Ubi Maior - Card 81
THE GREAT SYNAGOGUE OF ROME
The history of the Jewish Synagogue of Rome is linked to the political and social transformations that changed Rome and Italy after 1870: indeed, only after the independence of the city from the Papal State and the transformation in Capital, the Jews were equalized in civil rights to other citizens. The construction of a new Synagogue represented at the same time the symbol of emancipation and a new monument for the city. In 1889 a competition was called and it was won by the architects Vincenzo Costa and Osvaldo Armanni, who designed a building that “would take on severe and simple forms, but not without a moderate richness and in perfect harmony with those of the other monuments“.
The works, started in 1901, ended with the inauguration on July 1904. The Synagogue was designed with a Greek cross plan oriented to the east, towards Jerusalem, surmounted by a translucent aluminum pavilion dome illuminated by twelve windows in the drum. The style chosen by the architects can be defined as “eclectic”, with influences ranging from the Greek to the Assyrian-Babylonian tradition.
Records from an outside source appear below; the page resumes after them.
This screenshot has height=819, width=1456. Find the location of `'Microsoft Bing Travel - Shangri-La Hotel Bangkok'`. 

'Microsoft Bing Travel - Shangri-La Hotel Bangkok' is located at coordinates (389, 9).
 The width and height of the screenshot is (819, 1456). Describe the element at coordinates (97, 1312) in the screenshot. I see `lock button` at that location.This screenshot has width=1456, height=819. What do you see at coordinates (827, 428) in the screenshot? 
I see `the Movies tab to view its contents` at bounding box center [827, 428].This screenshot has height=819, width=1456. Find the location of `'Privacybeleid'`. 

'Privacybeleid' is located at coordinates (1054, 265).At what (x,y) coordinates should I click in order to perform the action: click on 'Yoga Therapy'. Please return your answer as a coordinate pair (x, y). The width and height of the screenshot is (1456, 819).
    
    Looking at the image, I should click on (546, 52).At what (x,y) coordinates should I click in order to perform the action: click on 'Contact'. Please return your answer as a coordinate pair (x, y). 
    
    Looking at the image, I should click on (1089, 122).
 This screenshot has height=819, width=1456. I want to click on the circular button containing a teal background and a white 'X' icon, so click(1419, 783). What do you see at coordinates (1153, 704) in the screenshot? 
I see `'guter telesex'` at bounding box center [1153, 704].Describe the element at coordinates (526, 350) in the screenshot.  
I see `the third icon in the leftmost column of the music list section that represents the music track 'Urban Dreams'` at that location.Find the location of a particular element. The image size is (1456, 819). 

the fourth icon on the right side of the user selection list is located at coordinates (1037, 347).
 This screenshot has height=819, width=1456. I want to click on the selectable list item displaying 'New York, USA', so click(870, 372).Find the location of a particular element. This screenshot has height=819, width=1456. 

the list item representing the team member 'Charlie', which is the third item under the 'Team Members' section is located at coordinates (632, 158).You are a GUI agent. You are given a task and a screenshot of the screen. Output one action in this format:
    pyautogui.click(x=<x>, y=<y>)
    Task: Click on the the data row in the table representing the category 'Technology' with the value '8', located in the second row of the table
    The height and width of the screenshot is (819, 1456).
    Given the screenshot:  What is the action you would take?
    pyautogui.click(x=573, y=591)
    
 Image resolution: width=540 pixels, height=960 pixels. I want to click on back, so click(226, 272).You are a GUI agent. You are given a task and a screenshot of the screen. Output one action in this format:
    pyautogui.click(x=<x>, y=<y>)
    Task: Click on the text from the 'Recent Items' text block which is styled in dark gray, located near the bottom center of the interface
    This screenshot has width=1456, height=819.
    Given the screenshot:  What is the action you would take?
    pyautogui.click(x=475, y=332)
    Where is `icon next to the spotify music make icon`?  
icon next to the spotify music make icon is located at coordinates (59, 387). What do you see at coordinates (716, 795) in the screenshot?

The interior was elegantly painted by Domenico Bruschi and Annibale Brugnoli with geometric and floral motifs in compliance with the biblical prohibition of human representations: the dome is painted with the colors of the iris, interspersed with palms and cedar trees, while the rest of the ceilings were decorated with starry skies.
In the gardens around the Synagogue were planted trees related to the biblical tradition as the palm, olive and cedar.
The Synagogue represented in a tangible way the deep link between Jewish culture and the city of Rome, sharing the historical and social changes that have occurred over the centuries.